Por isso é que Grant Dudson, diretor criativo e artista, questiona: “Será que vamos precisar de ter manequins nas montras? E se forem hologramas?” E porque não os centros comerciais terem robôs a dar indicações, carregar sacos e saber se uma loja tem o que procuramos, ou haver informação do que comprámos e onde, tal como acontece na Amazon, ou os carrinhos dos supermercados andarem sozinhos, atira Manuela Veloso, para quem é importante “sonhar e depois ver se é possível”. Até porque “a tecnologia é uma alavanca e não um fim em si mesmo. Tenho de pensar como posso tirar partido dela para que a experiência do cliente seja mais rica”, acrescenta Carlos Oliveira, presidente do Conselho Nacional de Ciência, Tecnologia e Inovação (CNCTI). Até porque os centros comerciais caminham, cada vez mais, para serem espaços de experiências, e não apenas locais onde se vai às compras, nota Fernando Ferreira, sócio da consultora Dils.

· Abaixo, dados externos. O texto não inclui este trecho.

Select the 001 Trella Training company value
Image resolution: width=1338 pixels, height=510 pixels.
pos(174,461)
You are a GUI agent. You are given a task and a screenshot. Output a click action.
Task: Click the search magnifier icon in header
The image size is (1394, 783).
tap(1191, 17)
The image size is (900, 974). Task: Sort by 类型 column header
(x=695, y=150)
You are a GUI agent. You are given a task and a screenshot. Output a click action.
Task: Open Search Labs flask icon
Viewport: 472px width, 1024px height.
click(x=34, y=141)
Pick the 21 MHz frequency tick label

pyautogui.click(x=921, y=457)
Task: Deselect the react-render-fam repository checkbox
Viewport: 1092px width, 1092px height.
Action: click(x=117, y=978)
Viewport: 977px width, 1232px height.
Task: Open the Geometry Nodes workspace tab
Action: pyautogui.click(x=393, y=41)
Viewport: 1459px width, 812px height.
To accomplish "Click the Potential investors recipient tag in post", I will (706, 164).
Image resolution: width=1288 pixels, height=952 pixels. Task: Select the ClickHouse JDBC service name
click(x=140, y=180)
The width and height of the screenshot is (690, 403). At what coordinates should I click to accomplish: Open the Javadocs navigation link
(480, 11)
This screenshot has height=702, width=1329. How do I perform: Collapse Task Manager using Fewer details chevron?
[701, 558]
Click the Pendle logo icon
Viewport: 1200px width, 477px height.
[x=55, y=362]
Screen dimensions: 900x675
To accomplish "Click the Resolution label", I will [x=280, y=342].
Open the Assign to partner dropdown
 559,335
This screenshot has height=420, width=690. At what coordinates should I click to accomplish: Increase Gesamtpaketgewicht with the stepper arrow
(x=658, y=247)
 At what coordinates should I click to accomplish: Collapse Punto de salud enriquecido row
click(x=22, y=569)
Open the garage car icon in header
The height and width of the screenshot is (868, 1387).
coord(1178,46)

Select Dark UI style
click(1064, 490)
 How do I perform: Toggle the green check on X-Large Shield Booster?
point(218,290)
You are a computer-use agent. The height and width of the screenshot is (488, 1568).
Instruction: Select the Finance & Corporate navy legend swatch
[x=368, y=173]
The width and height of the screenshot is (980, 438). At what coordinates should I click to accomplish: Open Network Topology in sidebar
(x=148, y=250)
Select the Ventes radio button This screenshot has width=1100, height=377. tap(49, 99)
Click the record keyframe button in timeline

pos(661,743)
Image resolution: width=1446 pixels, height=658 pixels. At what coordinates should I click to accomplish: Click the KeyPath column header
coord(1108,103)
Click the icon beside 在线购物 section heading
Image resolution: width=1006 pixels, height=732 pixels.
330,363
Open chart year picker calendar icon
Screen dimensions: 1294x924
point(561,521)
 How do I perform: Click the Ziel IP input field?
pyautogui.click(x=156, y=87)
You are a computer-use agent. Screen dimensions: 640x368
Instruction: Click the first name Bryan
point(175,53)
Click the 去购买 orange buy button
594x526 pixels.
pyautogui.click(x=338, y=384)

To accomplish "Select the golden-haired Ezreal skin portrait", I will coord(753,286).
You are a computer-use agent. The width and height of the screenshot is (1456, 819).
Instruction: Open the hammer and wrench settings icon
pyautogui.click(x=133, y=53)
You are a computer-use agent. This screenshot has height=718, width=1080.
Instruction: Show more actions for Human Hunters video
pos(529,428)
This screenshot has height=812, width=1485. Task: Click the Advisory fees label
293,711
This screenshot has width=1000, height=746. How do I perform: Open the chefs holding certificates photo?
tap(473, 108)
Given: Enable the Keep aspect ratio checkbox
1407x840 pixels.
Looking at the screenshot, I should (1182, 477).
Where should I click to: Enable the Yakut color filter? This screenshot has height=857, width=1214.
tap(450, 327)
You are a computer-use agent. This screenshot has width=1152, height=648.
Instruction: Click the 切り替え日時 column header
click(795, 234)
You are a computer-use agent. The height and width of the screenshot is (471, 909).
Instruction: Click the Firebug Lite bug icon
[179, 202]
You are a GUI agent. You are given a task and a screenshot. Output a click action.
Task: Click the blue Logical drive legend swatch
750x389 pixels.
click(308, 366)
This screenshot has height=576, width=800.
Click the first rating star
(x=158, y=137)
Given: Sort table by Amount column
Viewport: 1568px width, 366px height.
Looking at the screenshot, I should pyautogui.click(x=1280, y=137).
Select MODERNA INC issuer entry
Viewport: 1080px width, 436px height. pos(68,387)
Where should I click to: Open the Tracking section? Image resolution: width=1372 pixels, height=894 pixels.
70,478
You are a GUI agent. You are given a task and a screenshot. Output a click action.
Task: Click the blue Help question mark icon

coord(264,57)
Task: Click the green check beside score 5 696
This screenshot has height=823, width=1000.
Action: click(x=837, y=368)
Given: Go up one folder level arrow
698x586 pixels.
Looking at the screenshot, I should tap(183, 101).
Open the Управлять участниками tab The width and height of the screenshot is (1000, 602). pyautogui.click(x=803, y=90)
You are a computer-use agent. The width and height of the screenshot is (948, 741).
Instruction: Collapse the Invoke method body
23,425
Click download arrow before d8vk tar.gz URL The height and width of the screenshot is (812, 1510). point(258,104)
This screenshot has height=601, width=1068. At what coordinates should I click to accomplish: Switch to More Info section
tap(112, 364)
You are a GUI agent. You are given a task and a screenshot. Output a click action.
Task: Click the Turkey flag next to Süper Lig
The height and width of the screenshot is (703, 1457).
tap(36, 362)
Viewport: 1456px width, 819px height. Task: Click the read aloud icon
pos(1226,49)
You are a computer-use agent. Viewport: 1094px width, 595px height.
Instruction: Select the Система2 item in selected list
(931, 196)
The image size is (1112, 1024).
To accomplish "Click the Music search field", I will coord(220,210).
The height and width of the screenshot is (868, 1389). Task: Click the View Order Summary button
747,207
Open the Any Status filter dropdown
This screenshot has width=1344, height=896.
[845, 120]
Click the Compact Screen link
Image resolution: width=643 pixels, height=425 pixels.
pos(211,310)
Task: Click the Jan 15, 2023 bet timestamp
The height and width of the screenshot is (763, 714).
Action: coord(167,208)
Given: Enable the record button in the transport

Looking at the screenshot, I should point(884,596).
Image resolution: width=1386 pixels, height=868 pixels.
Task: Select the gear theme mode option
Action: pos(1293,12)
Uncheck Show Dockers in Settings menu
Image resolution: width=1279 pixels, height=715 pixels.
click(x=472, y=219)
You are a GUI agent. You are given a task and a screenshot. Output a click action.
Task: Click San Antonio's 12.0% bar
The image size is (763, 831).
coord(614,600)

Rohit Bhargava, autor e orador sobre inovação, diz, precisamente, que uma das tendências atuais é a criação de “espaços onde se pode fazer de tudo”, como, por exemplo, ter zonas para trabalhar de forma remota, realça Fernando Ferreira.

Aliás, segundo Rohit Bhargava, as principais tendências do retalho são muito pouco tecnológicas e muito mais humanas. É o caso das caixas lentas, onde se incentiva a falar com o empregado que regista as compras, e das lojas artesanais ou do revivalismo. “A Kodak está a vender rolos para máquinas fotográficas e há aulas para os miúdos aprenderem datilografia em máquinas de escrever”, exemplifica.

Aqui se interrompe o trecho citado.